Seventy-nine-year-old James Frazier (pictured) is Ohio’s oldest death-row prisoner. He has dementia, he cannot walk, and he requires the assistance of aides to complete daily tasks. Because of his special medical needs, he is incarcerated at the Franklin Medical Center, rather than on Ohio’s death row at the Chillicothe Correctional Institution. Ohio is scheduled to execute him on October 20, 2021.
An April 19, 2020 story in the Cleveland Plain Dealer highlights Franklin’s case and the growing problems associated with the aging of the nation’s death row: how many prisoners are at risk of developing physical and mental health problems that impair their understanding that they are condemned to die and why? The lengthy appeals process — necessary to identify and redress constitutional defects common in death-penalty trials — has resulted in prisoners aging in solitary confinement on death row and facing the physical and mental decline that can come from the combination of old age, oppressive physical conditions, and the extreme stress of facing execution.
About one-quarter of the nation’s 2,620 death-row prisoners are age 60 or older, the same proportion as in Ohio. And death row is growing older with more and more prisoners developing dementia and other mental disorders that threaten their competency and may render attempts to carry out their executions cruel and unusual punishment.
According to Bureau of Justice Statistics data, 39 prisoners aged 60 and older were on death rows across the United States in the mid-1990s, a figure that had risen to 110 by the end of 2003. Between 2007 and 2013, the percentage of death-row prisoners who were 60 or older more than doubled, increasing from 5.8% to 12.2%. It has doubled again in the six years since then.

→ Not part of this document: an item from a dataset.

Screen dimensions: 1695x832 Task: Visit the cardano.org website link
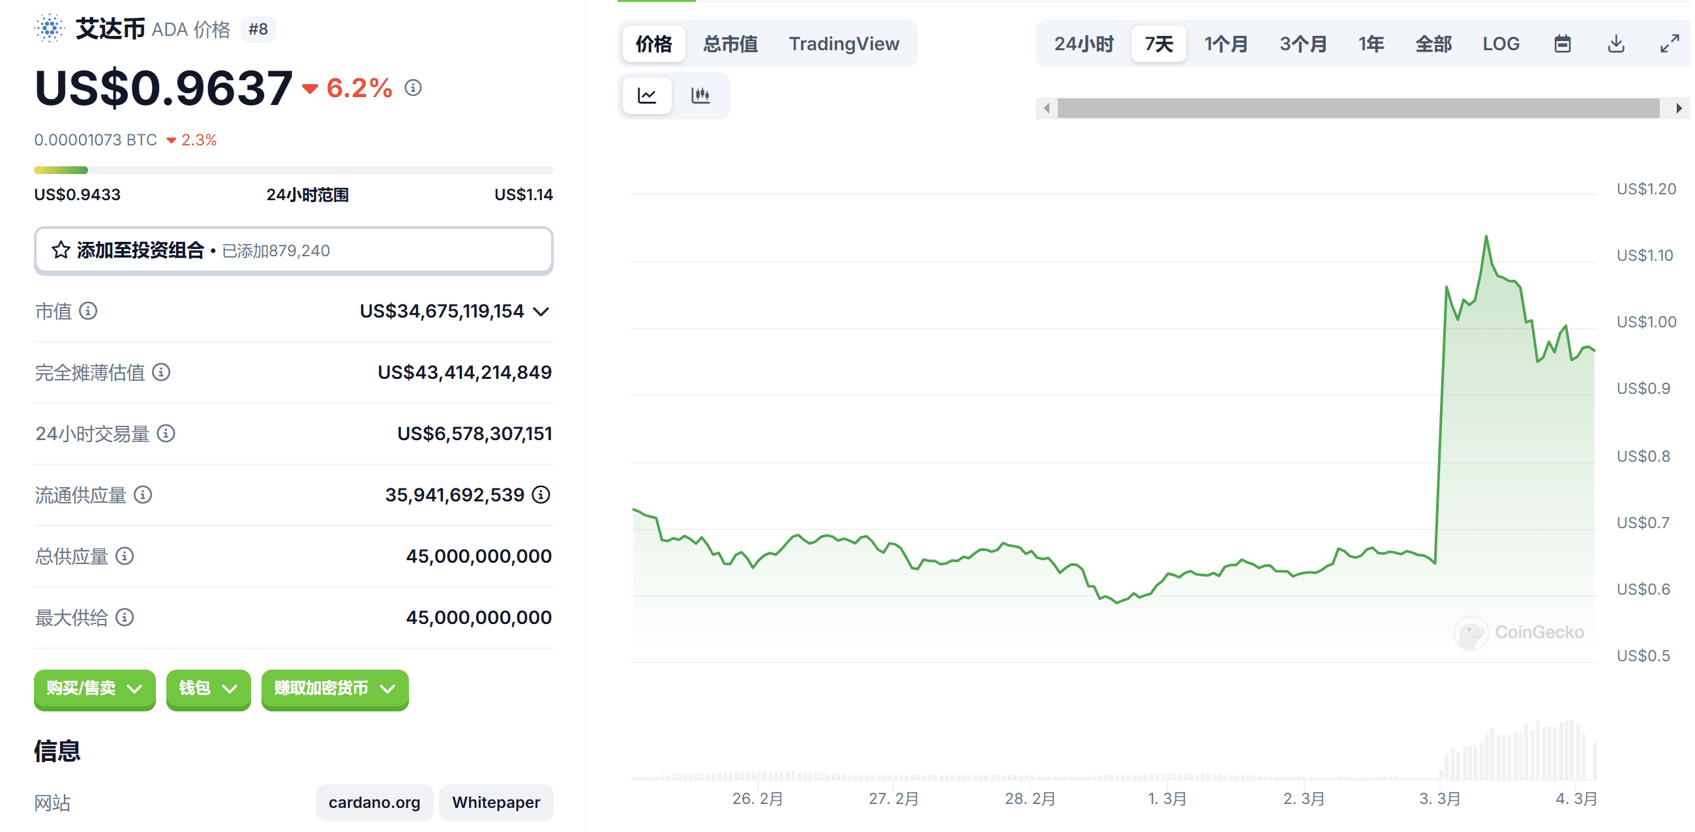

Frazier’s attorneys argue that his execution “would constitute cruel and unusual punishment because he lacks a rational understanding of the state’s rationale for his execution.” Dr. Joette James, a neuropsychologist who has examined Frazier since 2016, said his cognitive abilities have declined even further over the last three years. His speech and thought processes, she wrote in a report, are “rambling, disorganized and incoherent.” He failed cognitive tests such as counting backwards from 20 and naming the months of the year in reverse order. His attorneys believe he may have had a stroke before he was moved to the prison medical facility in 2018.

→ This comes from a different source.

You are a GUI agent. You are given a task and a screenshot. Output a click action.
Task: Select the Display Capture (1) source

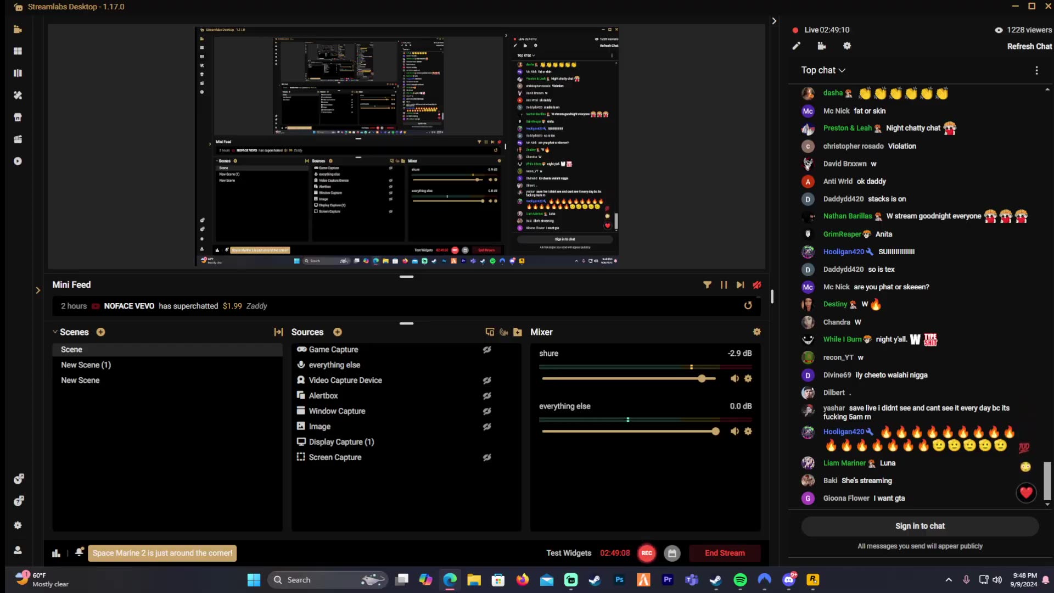coord(341,442)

Assuming Frazier lives to his scheduled execution date, the outcome of his case may depend on the U.S. Supreme Court’s February 2019 decision in Madison v. Alabama. Vernon Madison was an Alabama death-row prisoner whose severe dementia from a series of strokes left him with no memory of the crime for which he was sentenced to death and compromised his understanding of why he was to be executed. In Madison’s case, the Court ruled that its earlier decision barring the execution of prisoners who lacked “a rational understanding of the reason for [their] execution” was not limited to cases of psychotic mental illness, but applied equally to those whose understanding was compromised by dementia. Madison died on death row in February 2020 at the age of 69, before a state court hearing could be held to determine his competency to be executed.
“One of the side effects of our death-penalty system is that it takes a long time,” said capital appeals defense lawyer Michael Benza, a Case Western Reserve University senior instructor in law. “We’re going to see more and more people like Vernon Madison and James Frazier, and we won’t be able to carry out their executions.” Angie Setzer, a lawyer for the Equal Justice Initiative that represented Madison, said, “What is the punitive value of executing someone like Mr. Madison, whose cognitive decline prevents him from understanding what is happening to him and why?”
If Frazier is executed, he would be the second-oldest person executed in the U.S. In 2018, Alabama executed 83-year-old Walter Moody. Ohio has not carried out an execution since July 2018. All executions since that time have been rescheduled due to problems with the state’s lethal-injection protocol and the unavailability of lethal-injection drugs. In November 2017, the state botched the attempted execution of 69-year-old terminally ill death-row prisoner Alva Campbell (pictured, left), whose debilitated physical condition prevented executioners from finding a usable vein to set the execution IV line. Campbell’s execution was rescheduled for June 2019, but he died of his illnesses in March 2018.
John Caniglia, Growing old on death row: Age-related health concerns could impact executions in Ohio, Cleveland Plain Dealer, April 19, 2020.